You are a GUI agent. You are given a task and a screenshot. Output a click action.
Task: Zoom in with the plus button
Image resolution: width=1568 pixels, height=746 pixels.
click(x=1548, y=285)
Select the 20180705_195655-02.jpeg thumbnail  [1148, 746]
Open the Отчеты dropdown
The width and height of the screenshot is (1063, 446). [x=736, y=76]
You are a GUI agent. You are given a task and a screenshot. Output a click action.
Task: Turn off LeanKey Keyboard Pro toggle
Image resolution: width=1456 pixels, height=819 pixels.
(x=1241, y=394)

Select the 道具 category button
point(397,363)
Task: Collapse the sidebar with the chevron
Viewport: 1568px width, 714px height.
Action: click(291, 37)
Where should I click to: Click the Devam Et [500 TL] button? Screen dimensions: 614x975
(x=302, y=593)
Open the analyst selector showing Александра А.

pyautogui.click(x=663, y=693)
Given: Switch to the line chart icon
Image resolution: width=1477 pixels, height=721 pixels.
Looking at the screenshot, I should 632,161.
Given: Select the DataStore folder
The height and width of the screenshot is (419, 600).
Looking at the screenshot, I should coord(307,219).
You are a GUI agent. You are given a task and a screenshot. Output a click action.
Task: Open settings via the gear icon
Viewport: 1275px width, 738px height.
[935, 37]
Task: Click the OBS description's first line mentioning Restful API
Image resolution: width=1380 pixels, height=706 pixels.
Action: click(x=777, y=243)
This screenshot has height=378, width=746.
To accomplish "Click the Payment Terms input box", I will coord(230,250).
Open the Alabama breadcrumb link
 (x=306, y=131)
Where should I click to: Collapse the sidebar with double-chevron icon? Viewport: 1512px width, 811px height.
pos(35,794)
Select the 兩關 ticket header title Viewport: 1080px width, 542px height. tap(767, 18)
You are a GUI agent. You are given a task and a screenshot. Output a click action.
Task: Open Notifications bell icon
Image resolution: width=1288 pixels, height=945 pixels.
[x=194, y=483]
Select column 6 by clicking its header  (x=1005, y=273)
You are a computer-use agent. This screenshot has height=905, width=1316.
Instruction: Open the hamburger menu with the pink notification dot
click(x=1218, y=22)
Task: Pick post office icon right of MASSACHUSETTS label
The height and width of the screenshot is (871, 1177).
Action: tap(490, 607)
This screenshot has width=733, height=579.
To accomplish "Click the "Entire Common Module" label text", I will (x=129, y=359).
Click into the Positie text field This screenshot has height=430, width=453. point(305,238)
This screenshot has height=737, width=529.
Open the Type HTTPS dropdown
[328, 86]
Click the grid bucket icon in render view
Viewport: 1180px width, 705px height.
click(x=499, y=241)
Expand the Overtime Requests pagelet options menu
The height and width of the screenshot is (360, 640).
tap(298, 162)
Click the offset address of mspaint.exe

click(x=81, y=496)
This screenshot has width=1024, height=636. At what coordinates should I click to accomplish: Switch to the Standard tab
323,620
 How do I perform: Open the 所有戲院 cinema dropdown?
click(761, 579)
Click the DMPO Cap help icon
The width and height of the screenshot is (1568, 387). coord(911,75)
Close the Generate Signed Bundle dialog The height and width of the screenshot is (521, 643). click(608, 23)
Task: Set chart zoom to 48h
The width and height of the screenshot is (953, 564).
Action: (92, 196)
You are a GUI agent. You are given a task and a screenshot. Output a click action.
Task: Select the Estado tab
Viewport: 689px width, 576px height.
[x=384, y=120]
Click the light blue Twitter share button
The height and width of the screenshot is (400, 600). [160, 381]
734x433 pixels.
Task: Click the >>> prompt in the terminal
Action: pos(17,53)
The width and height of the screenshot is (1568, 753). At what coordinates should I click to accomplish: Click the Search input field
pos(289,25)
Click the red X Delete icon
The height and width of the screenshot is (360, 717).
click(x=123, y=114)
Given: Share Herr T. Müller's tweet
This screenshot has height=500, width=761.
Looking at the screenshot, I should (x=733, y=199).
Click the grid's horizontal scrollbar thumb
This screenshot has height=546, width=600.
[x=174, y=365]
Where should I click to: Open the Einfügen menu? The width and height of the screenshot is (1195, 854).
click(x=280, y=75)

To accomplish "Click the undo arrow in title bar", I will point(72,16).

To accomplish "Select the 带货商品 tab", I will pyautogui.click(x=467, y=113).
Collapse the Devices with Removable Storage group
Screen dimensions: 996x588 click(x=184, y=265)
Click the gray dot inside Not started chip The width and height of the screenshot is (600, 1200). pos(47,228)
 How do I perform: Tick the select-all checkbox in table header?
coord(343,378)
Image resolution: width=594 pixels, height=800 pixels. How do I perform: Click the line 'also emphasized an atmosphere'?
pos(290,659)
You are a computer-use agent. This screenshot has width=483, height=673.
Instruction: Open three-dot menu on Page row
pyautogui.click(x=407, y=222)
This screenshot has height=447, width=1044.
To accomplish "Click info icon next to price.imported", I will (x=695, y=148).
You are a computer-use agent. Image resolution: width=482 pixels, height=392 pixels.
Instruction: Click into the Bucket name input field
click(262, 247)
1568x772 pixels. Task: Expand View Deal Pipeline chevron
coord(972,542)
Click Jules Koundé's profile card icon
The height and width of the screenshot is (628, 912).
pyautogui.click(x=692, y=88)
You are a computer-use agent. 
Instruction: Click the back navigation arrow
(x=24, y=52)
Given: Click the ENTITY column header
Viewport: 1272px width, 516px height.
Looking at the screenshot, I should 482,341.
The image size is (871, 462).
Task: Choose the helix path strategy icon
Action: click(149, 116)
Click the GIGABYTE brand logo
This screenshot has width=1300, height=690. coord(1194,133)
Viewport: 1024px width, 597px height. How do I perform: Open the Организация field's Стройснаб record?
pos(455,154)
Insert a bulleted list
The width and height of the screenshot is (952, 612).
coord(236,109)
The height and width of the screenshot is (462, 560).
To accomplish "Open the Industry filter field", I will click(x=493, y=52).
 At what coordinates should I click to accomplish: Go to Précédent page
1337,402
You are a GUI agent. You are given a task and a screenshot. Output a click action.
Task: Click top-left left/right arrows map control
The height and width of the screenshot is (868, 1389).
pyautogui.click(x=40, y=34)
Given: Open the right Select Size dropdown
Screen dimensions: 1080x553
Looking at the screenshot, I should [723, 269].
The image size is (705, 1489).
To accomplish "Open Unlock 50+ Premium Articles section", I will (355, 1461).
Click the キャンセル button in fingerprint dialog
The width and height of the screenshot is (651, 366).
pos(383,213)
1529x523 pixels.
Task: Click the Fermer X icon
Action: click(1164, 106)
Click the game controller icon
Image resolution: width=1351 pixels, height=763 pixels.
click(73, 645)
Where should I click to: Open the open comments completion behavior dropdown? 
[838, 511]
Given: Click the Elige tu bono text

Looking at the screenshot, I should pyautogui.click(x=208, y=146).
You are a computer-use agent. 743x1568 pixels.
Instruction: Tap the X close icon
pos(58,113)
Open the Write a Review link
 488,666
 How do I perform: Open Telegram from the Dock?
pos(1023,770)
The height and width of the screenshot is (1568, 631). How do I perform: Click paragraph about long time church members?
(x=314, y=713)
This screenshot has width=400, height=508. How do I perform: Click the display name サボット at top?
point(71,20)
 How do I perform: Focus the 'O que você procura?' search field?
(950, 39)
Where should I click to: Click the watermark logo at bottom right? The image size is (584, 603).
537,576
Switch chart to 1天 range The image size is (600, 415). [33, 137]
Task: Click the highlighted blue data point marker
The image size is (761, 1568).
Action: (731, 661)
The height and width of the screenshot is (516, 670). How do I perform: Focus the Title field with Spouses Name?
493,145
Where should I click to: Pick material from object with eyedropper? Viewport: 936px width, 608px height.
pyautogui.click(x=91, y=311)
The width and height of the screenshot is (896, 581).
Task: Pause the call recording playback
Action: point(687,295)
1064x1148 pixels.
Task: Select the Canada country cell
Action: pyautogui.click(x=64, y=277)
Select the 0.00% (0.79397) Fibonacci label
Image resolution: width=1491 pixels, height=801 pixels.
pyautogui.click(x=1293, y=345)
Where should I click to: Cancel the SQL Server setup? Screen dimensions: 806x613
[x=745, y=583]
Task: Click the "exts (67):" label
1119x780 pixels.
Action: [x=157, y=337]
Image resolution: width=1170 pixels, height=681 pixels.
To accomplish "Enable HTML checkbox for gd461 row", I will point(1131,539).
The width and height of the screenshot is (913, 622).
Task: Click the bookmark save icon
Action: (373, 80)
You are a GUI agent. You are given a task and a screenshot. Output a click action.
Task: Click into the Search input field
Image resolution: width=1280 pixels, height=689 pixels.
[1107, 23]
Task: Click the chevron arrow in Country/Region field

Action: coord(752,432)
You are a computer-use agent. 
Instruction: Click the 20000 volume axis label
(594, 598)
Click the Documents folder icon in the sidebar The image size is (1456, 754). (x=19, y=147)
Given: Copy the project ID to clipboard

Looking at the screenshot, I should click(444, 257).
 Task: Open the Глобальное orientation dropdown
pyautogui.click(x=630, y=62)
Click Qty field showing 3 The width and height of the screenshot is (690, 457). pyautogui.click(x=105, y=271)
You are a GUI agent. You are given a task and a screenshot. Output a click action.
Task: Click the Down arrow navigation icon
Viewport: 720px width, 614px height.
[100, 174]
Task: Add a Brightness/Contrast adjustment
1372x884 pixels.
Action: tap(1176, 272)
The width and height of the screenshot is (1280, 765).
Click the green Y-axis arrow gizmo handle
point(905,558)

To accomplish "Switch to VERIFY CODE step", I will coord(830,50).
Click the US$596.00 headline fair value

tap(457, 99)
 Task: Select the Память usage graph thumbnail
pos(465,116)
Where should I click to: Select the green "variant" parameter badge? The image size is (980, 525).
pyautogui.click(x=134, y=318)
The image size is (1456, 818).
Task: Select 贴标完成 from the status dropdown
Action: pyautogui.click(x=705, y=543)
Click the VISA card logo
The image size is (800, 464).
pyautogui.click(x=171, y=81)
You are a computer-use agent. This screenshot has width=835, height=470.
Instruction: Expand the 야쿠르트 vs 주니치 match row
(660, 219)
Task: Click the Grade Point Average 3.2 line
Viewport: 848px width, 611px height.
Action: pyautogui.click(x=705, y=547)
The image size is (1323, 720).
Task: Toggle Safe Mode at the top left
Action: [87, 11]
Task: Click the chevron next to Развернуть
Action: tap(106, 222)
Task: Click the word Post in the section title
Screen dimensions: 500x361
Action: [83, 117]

Brief. Print only these lines, exactly: the one containing "has width=835, height=470." and all after it to the end of the entries.

Written solution.
You are a computer-use agent. This screenshot has width=835, height=470.
Instruction: Expand the 야쿠르트 vs 주니치 match row
(660, 219)
Task: Click the Grade Point Average 3.2 line
Viewport: 848px width, 611px height.
Action: pyautogui.click(x=705, y=547)
The image size is (1323, 720).
Task: Toggle Safe Mode at the top left
Action: [87, 11]
Task: Click the chevron next to Развернуть
Action: tap(106, 222)
Task: Click the word Post in the section title
Screen dimensions: 500x361
Action: [83, 117]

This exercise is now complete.